Fragen, die Mentorinnen und Mentoren stellen: eine Arbeitsliste

Aktualisiert: 5. September 2026 7 Min. Lesezeit

Das meiste, was Mentorinnen und Mentoren beitragen, entsteht durch Fragen. Ihre Erfahrung zählt und hat ihren Platz, aber die Lage des Mentees ist eine, in der Sie nie waren, mit Menschen, die Sie nie getroffen haben, und dorthin führt nur ein Werkzeug: die Frage. Die Liste unten ist eine Arbeitsliste, kein Skript: Fragen für die Hosentasche, nach ihrem Zweck geordnet, dazu Hinweise, wann Sie Ihre eigene Geschichte erzählen, was Sie nicht fragen sollten und wie Sie Stille nutzen.

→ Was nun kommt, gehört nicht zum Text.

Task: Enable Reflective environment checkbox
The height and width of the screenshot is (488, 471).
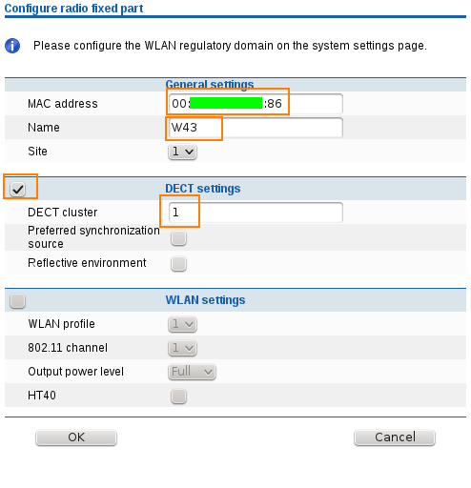Action: 178,264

Warum ist Fragen besser als Sagen?

Weil ein Rat nur so gut ist wie das Verständnis dahinter, und in einem Mentoring-Gespräch liegt dieses Verständnis beim Mentee.

Wenn Sie antworten, bevor Sie gefragt haben, beantworten Sie die Frage, die Sie selbst an dieser Stelle gehabt hätten. Das ist meist eine vernünftige Antwort auf die falsche Frage. Hinter „Meine Führungskraft gibt mir kein Feedback“ kann eine Führungskraft stecken, die Konflikte meidet, eine Rolle ohne klares Ergebnis oder die Gewohnheit, so nach Feedback zu fragen, dass es sich leicht ausweichen lässt. Drei verschiedene Probleme, drei verschiedene Antworten, und welches davon vor Ihnen liegt, sagen Ihnen nur Fragen.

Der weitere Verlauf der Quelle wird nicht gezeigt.